So, there is a performance difference in the two situations, but it
is very slight, in what I can detect.

Of course, there is the case where the behavior differs because of
the more permissible behavior, but I expect the old algorithm to be
slower than the new case, because check_connected() can terminate
with success (due to seeing all the prerequisite commits) faster
than the old walk can terminate with failure (due to walking all
reachable commits).

Thanks,
-Stolee
Junio C Hamano Jan. 31, 2023, 7:36 p.m. UTC | #3
Derrick Stolee <derrickstolee@github.com> writes:

> ... but I expect the old algorithm to be
> slower than the new case, because check_connected() can terminate
> with success (due to seeing all the prerequisite commits) faster
> than the old walk can terminate with failure (due to walking all
> reachable commits).

That is good to hear.  As long as we are not making it worse than
before, I am happy as a clam ;-)

Thanks.
diff mbox series

Patch

diff --git a/bundle.c b/bundle.c
index 4ef7256aa11..76c3a904898 100644
--- a/bundle.c
+++ b/bundle.c
@@ -12,6 +12,7 @@ 
 #include "refs.h"
 #include "strvec.h"
 #include "list-objects-filter-options.h"
+#include "connected.h"
 
 static const char v2_bundle_signature[] = "# v2 git bundle\n";
 static const char v3_bundle_signature[] = "# v3 git bundle\n";
@@ -187,6 +188,21 @@  static int list_refs(struct string_list *r, int argc, const char **argv)
 /* Remember to update object flag allocation in object.h */
 #define PREREQ_MARK (1u<<16)
 
+struct string_list_iterator {
+	struct string_list *list;
+	size_t cur;
+};
+
+static const struct object_id *iterate_ref_map(void *cb_data)
+{
+	struct string_list_iterator *iter = cb_data;
+
+	if (iter->cur >= iter->list->nr)
+		return NULL;
+
+	return iter->list->items[iter->cur++].util;
+}
+
 int verify_bundle(struct repository *r,
 		  struct bundle_header *header,
 		  enum verify_bundle_flags flags)
@@ -196,26 +212,25 @@  int verify_bundle(struct repository *r,
 	 * to be verbose about the errors
 	 */
 	struct string_list *p = &header->prerequisites;
-	struct rev_info revs = REV_INFO_INIT;
-	const char *argv[] = {NULL, "--all", NULL};
-	struct commit *commit;
-	int i, ret = 0, req_nr;
+	int i, ret = 0;
 	const char *message = _("Repository lacks these prerequisite commits:");
+	struct string_list_iterator iter = {
+		.list = p,
+	};
+	struct check_connected_options opts = {
+		.quiet = 1,
+	};
 
 	if (!r || !r->objects || !r->objects->odb)
====
#### Task list:
A – From the bundle patch discussion, output the passage starting at "static const char v2_bundle_signature[]" and ending at "const char **argv)", copied word for word.
B – In the bundle patch discussion, what allows check_connected() to terminate with success?
====
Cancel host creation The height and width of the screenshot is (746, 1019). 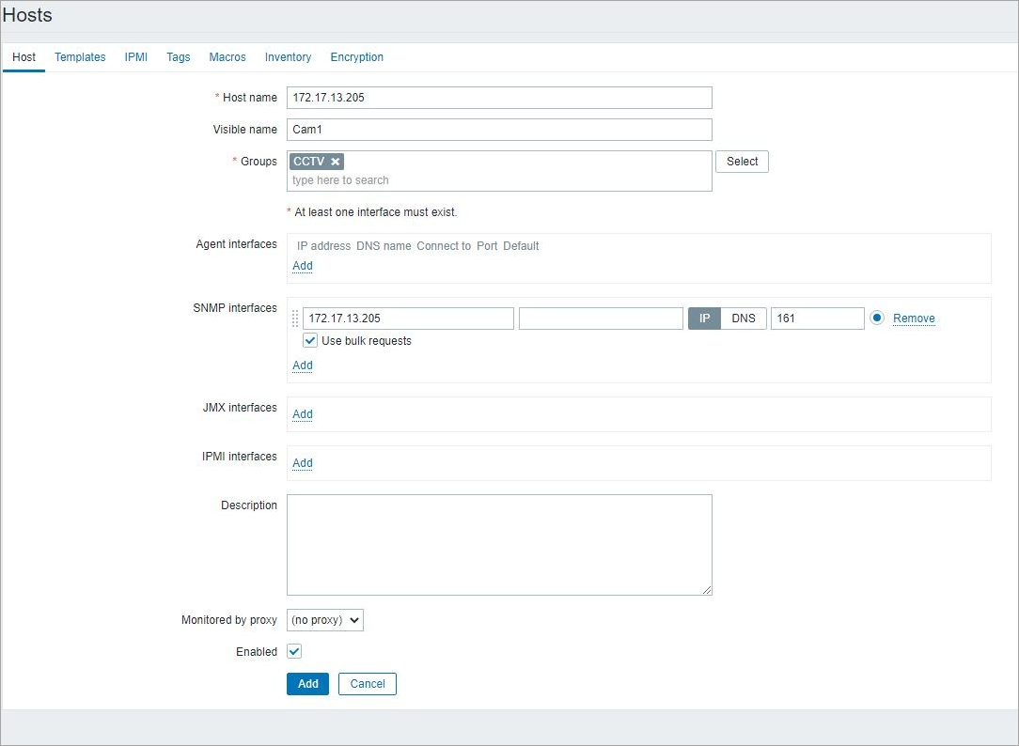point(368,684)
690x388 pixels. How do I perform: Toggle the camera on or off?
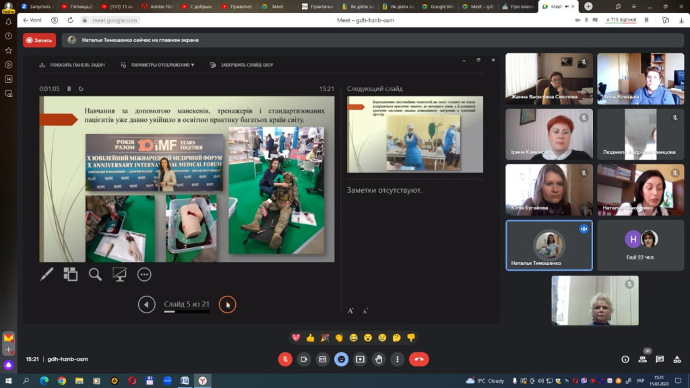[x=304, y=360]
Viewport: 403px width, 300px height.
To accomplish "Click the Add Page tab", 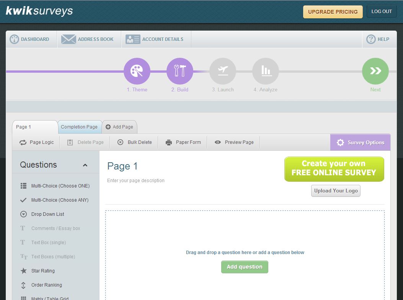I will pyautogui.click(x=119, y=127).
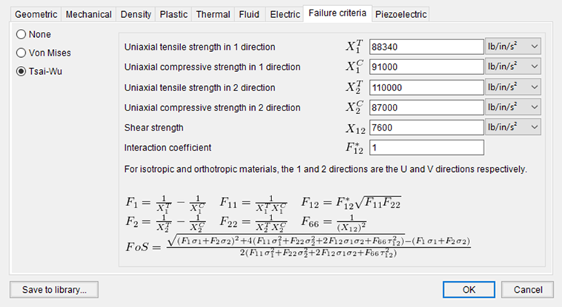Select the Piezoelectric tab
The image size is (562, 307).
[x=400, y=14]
====
#### The solutions:
A –
static const char v2_bundle_signature[] = "# v2 git bundle\n";
 static const char v3_bundle_signature[] = "# v3 git bundle\n";
@@ -187,6 +188,21 @@  static int list_refs(struct string_list *r, int argc, const char **argv)

B – Seeing all the prerequisite commits.